S7: Data integration

Data integration with identifiers and ontologies - Why are names and graphs not enough?
Egon Willighagen, Maastricht University

Egon Willighagen


Deptartment of Bioinformatics, Maastricht University


Assistant Professor


Predictive toxicology starts with the premise that the biological effects caused by a chemical are related to their chemical structure. At the same time, we assume that the same biological processes are characterized in similar biological changes, such as measured with transcriptomics experiments.
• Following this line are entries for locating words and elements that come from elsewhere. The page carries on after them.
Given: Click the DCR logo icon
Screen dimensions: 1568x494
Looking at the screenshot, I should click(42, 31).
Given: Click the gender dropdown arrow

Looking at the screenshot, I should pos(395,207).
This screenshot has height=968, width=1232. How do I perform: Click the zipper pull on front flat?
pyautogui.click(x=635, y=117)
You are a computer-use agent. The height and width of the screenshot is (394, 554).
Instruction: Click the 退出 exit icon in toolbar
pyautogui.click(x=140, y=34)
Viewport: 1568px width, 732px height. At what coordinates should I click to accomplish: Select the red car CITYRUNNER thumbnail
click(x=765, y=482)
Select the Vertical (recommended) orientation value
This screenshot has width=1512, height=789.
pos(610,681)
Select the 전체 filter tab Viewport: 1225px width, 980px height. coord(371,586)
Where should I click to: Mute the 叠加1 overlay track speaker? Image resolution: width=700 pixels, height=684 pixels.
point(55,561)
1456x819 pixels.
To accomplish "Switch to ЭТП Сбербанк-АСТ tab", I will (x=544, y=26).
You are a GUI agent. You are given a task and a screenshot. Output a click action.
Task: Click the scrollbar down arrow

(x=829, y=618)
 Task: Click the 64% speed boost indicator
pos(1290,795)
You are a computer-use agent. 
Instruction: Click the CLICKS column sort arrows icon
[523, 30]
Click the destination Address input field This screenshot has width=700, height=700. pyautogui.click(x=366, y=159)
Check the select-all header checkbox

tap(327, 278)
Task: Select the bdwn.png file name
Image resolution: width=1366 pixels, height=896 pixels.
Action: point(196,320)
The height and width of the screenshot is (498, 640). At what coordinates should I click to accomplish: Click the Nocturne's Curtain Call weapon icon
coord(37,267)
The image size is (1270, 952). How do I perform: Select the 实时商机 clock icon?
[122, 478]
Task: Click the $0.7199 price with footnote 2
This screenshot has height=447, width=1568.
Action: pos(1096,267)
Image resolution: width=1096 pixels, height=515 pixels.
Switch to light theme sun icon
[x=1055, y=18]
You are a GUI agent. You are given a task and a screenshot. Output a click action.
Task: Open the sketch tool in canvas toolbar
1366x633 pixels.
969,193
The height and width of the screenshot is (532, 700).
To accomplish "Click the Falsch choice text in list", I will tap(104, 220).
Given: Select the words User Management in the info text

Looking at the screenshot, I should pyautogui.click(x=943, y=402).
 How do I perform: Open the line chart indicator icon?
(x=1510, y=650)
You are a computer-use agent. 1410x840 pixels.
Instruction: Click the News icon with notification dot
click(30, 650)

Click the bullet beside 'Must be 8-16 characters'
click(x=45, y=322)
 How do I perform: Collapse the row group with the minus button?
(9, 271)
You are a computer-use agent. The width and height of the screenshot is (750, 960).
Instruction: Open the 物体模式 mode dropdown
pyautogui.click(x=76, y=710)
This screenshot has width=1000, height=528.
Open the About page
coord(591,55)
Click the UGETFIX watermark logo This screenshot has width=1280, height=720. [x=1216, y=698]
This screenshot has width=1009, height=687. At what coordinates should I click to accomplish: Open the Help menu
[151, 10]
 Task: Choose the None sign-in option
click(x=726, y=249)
To study the details of this relationship we chemically and biologically characterize the chemicals and the biological responses and integrate this data. However, because this relation is often not fully, carefully communication of the chemical and biological details is key to useful predictive toxicology.

This talk will give several practical applications in analysis of biological data, such as the pathway analysis of transcriptomics data from, for example, bronchial epithelial cells exposed to multiwall carbonanotubes. Here, gene and protein names are replaced by identifiers and the BridgeDb platform ensure correct linking experimental data with the WikiPathways knowledgebase. For metabolomics data, even identifiers and chemical graphs are not enough to make experimental data interoperable with knowledge bases; here, cheminformatics ontologies show a clear advantage, making the integration four to five times as successful. Other examples will further demonstrate the use of the QUDT ontology, Bioclipse, the Open PHACTS platform, and Wikidata in replacing names with identifiers and ontologies. These will also exemplify that while the latter two cannot solve all problems, they at least make the issues more clear.